Doctors have long known that glioblastoma, a deadly brain cancer, often grows in regions starved of oxygen. These hypoxic pockets make the tumor harder to treat. This study reveals how low oxygen helps cancer cells hide from the immune system, and suggests a new combination treatment that could make them easier for the body to attack.

A deadly brain tumor that dodges our defenses

Glioblastoma is the most aggressive common brain tumor in adults, with typical survival measured in months. Even though immune cells infiltrate these tumors, cancer cells frequently escape destruction. One key escape route is a surface protein called CD47, sometimes called a "don’t eat me" signal, which tells nearby immune cells such as macrophages not to engulf and destroy the tumor cell. Drugs that block CD47 are already being tested, but results in solid tumors like glioblastoma have been mixed, suggesting that other factors in the tumor environment may be undermining these therapies.

Hypoxic zones and tiny cancer parcels

Using single-cell RNA sequencing, the researchers mapped thousands of cells from different regions of glioblastoma samples, comparing the low-oxygen core of the tumor with its outer edge. They found a particularly aggressive cell subtype in the hypoxic core, called mesenchymal-like GBM cells, that strongly expressed CD47 and a protein called IGFBP2. At the same time, they discovered that these core cells released large numbers of nano-sized vesicles known as exosomes, which carried IGFBP2 on their surface. Because exosomes can travel through the brain and even into the bloodstream, they can spread signals far beyond where they are made.

Figure 1
Figure 1.

How a partner protein boosts the “don’t eat me” signal

The team then dug into what IGFBP2 was doing. They showed that under low oxygen, a hypoxia sensor protein called HIF-2α switches on the IGFBP2 gene in tumor cells. IGFBP2 then binds to specific receptors called integrins on the surface of exosomes, decorating their outer membrane. When these IGFBP2-coated exosomes fuse with other tumor cells, they activate a chain of signals inside the cell involving proteins known as FAK and STAT3. This cascade ultimately increases the amount of CD47 on the tumor cell surface, strengthening the "don’t eat me" message to macrophages and further shielding cancer cells from immune attack.

Figure 2
Figure 2.

Evidence from patient samples and animal models

To connect these lab findings to real disease, the researchers examined tumor tissue and blood from people with glioma. They found that IGFBP2 levels were higher in both tumors and blood exosomes from patients with more advanced disease, suggesting IGFBP2-positive exosomes could serve as a blood-based marker of tumor grade. In mouse models, lowering IGFBP2 in glioblastoma cells made them more vulnerable to being eaten by macrophages, slowed tumor growth, and extended survival. Conversely, adding extra IGFBP2-rich exosomes boosted CD47 levels, reduced immune cell eating, and sped tumor progression.

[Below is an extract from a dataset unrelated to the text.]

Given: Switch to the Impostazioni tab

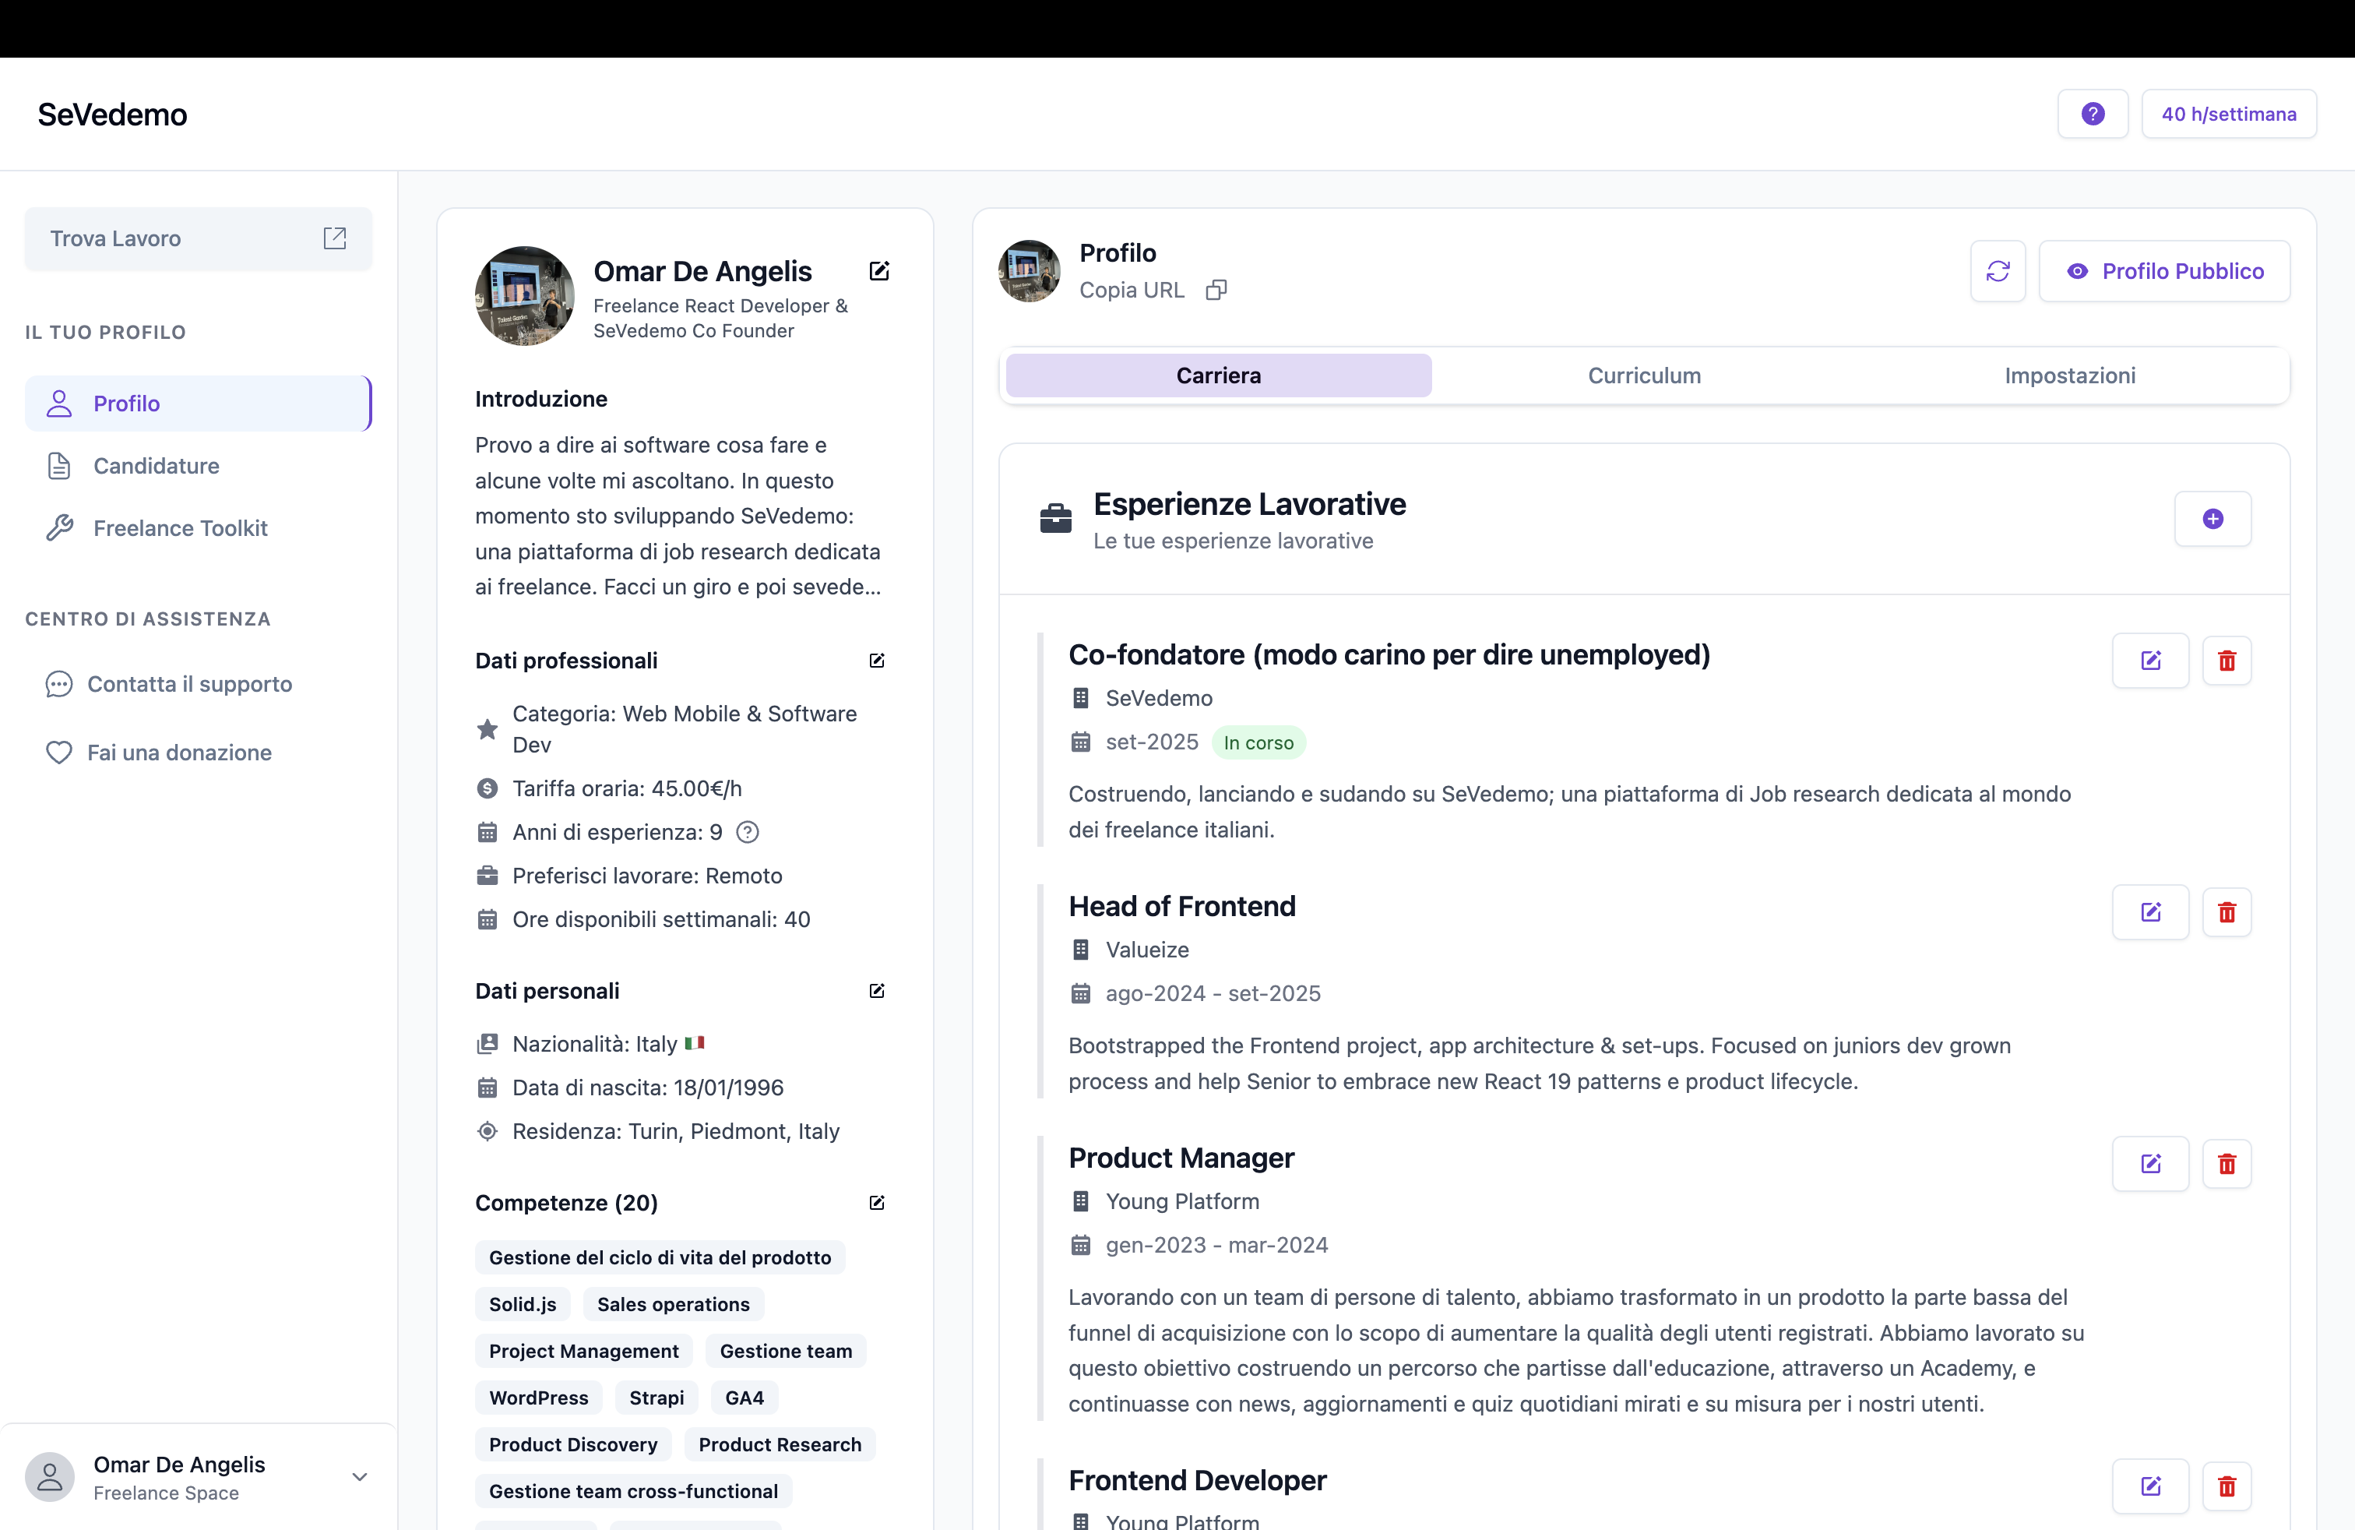Looking at the screenshot, I should pos(2069,375).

A promising one-two punch for therapy

Finally, the team tested whether blocking IGFBP2 could make CD47-targeted therapy more effective. In mice with brain tumors, treatment with antibodies against both IGFBP2 and CD47 led to stronger macrophage activity, smaller tumors, and longer survival than either treatment alone. By cutting off the hypoxia-driven IGFBP2 signal and directly blocking the CD47 "don’t eat me" signal, this combination therapy attacked the tumor’s immune camouflage from two directions. For patients, these findings suggest that measuring IGFBP2 in blood exosomes might help identify those most likely to benefit from CD47-based immunotherapy, and that pairing IGFBP2 and CD47 inhibitors could be a more powerful strategy against glioblastoma than either drug by itself.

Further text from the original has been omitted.